We may read a lot about truly listening or active listening, but what does that really mean? How is it defined? When we listen to someone, we are not only paying attention to their words, but also to their body language, tone of voice, and other nonverbal cues. This helps us to understand the speaker’s meaning, emotions, and intentions. In turn, this helps us to build trust and rapport with the speaker, as they feel heard and validated.
On the other hand, when we don’t listen effectively, the speaker may feel dismissed, disrespected, or ignored. This can lead to misunderstandings, conflicts, and a breakdown in trust and influence. If you are succeeding in active listening, you are experiencing a virtuous cycle. If not listening well, you are breaking connections.
One study conducted by researchers at the University of Texas found that salespeople who actively listened to their customers were able to increase their sales by over 200%. This was because the customers felt heard and understood, which made them more likely to trust the salesperson and to be influenced by their recommendations.

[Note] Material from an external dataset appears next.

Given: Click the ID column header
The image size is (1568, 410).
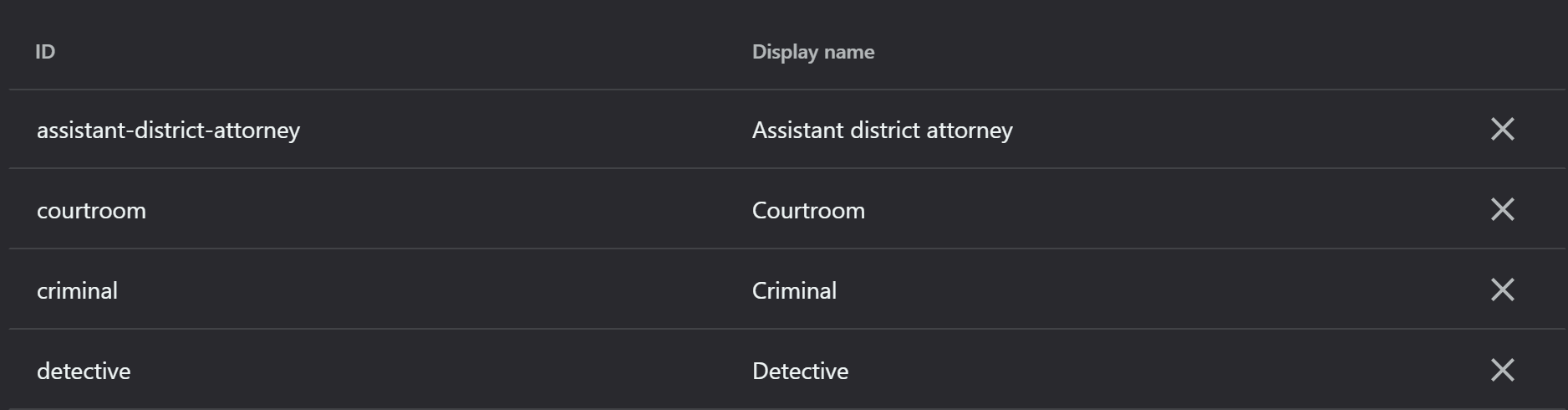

Another study, conducted by researchers at the University of South Carolina, found that salespeople who used active listening skills were also able to build stronger relationships with their customers. These stronger relationships led to increased customer loyalty and repeat business, as well as higher levels of customer satisfaction. And with all of that, one can only assume that organic referrals to your practice would grow as well.
In addition to its effects on sales, effective listening also plays a crucial role in building trust and influence in other contexts. For example, in a study conducted by researchers at the University of California, Berkeley, couples who engaged in active listening during conflict resolution were able to improve their relationship satisfaction and reduce the likelihood of divorce.
In the workplace, effective listening can also lead to increased trust and influence among coworkers. A study conducted by researchers at the University of Michigan found that employees who used active listening skills were more likely to be perceived as leaders by their colleagues. This was because their colleagues felt heard and understood, which increased their trust and confidence in the listener.
Overall, the science shows that listening is a crucial aspect of building trust and influence in interpersonal relationships. Whether in the context of sales, relationships, or the workplace, effective listening leads to better outcomes and stronger connections. So the next time you are engaging with someone, make sure to truly listen and understand their perspective, and you may be surprised by the positive effects it can have on your relationships and your success.
With that being said, here are four conversation techniques that can help demonstrate that you are actively listening:
1. Pay attention to the speaker’s words and nonverbal cues:
- When listening to someone, it is important to pay attention to not only the words they are saying, but also their body language, tone of voice, and other nonverbal cues. This will help you to better understand their meaning, emotions, and intentions. By paying attention to signals like their tone and body language, you can label these observations and help them feel understood. “It seems like that has to be really uncomfortable to feel uncertain about what you should do next?”
2. Provide verbal and nonverbal feedback:
- As the speaker is talking, provide verbal and nonverbal feedback to show that you are listening and understanding. This can include nodding your head, making affirmations, asking clarifying questions, or summarizing what the speaker has said.
3. Avoid interrupting:
- It is important to let the speaker finish their thoughts before jumping in with your own. Interrupting can make the speaker feel dismissed or ignored, and can disrupt the flow of the conversation.
4. Reflect on what the speaker is saying:
- After the speaker has finished talking, take a moment to reflect on what they have said. This can help you to better understand their perspective, and can also show the speaker that you have been listening and considering their words. Ideally, after you summarize what they have said, they respond with, “That’s right!” That is a green light that they feel completely understood.
Overall, these conversation techniques can help demonstrate that you are actively listening. And with active listening, you can improve interpersonal communication and outcomes with business and personal relationships and grow your practice.